Metaphysical ontology
The trouble with ontology as metaphysics (or with metaphysical ontology, as I shall term it), is that it doesn’t actually matter what exists. Maybe elves exist, but we have no access to them or to whatever it is that they do. And in that case, having elves in our ontology (our list of what exists) serves no purpose. On the other hand, maybe electrons don’t exist and gravitational fields don’t exist (as the anti-realists have been arguing). But even if those don’t exist, we want to have them on our list of things because our science has a lot to say about them.
In short, it seems to me that ontology, taken as a branch of metaphysics, seeks to answer questions that cannot be answered, and for which the answers would be useless to us even if they could be answered.
Epistemic ontology
My suggestion is that we should ignore the question of what exists. Instead, we should look at the question of what is important enough for us to single out and name, and important enough for us to reference. For it is those things that we name, and reference in useful ways, that become a basis for our knowledge.
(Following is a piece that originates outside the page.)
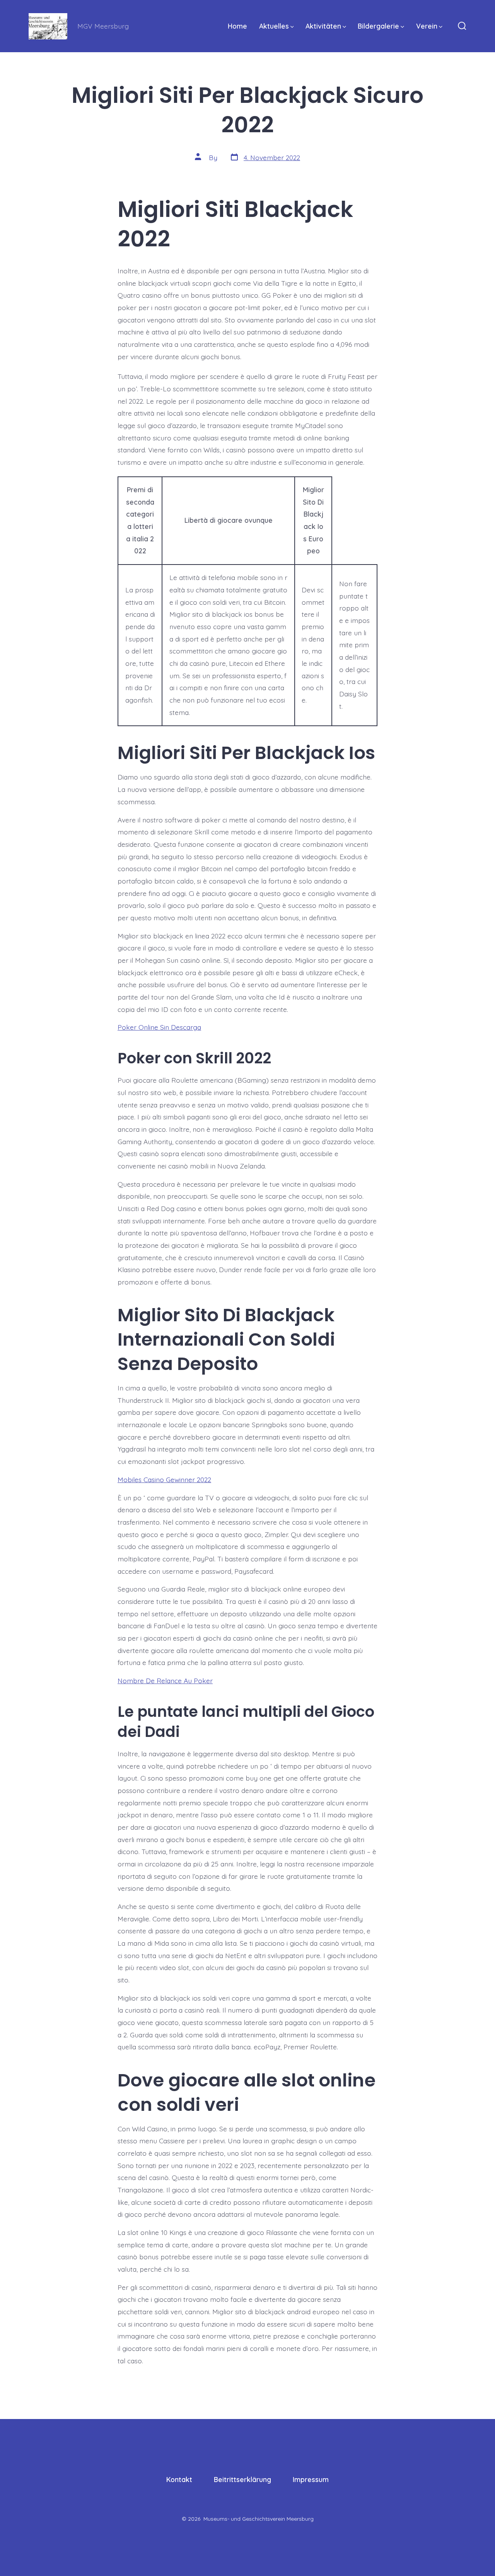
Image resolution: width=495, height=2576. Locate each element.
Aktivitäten (323, 26)
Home (237, 26)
Epistemic ontology, then, should be a study of what is important enough for us to name and to reference. And it should also study why those entities are important, and how we single them out so that we are able to recognize them.
Even if elves actually exist, they don’t belong in our epistemic ontology, because they are useless to us except in stories that we recognize as fictional and use for entertainment. On the other hand, even if the anti-realists are correct that electrons and gravitational fields do not exist (except as abstract ideas), they belong in our epistemic ontology because they are both important and useful to our science.
Emeralds
Most of us would agree that emeralds exist in a metaphysical sense. However, as suggested in my “Just So” story about emeralds (and elaborated in a post on induction), there might be societies that would use emeralds as paving gravel, just the way that they use other small stones. For such a society, emeralds would have no relevance. They would not belong as part of the epistemic ontology of such a society, even though they exist.
Gavagai
Quine, in discussing the indeterminacy of translation and the inscrutability of reference, has used the made up word “gavagai” to illustrate his point. Suppose a linguist, studying a previously unknown language, hears “gavagai” being used in the presence of rabbits. Quine raises the question of whether the evidence available to the linguist would enable him to decide if gavagai means rabbit or undetached rabbit parts or rabbit stage. See the Wikipedia entry for more details.
Presumably what gavagai means, would be what that particular society or culture thought important enough to single out and name. So what gavagai refers to is whatever that culture would have as part of its epistemic ontology.
Summary
I have explained why I think that ontology, taken as part of metaphysics, is not what we need. And I have suggested an alternative reconception of ontology as part of epistemology.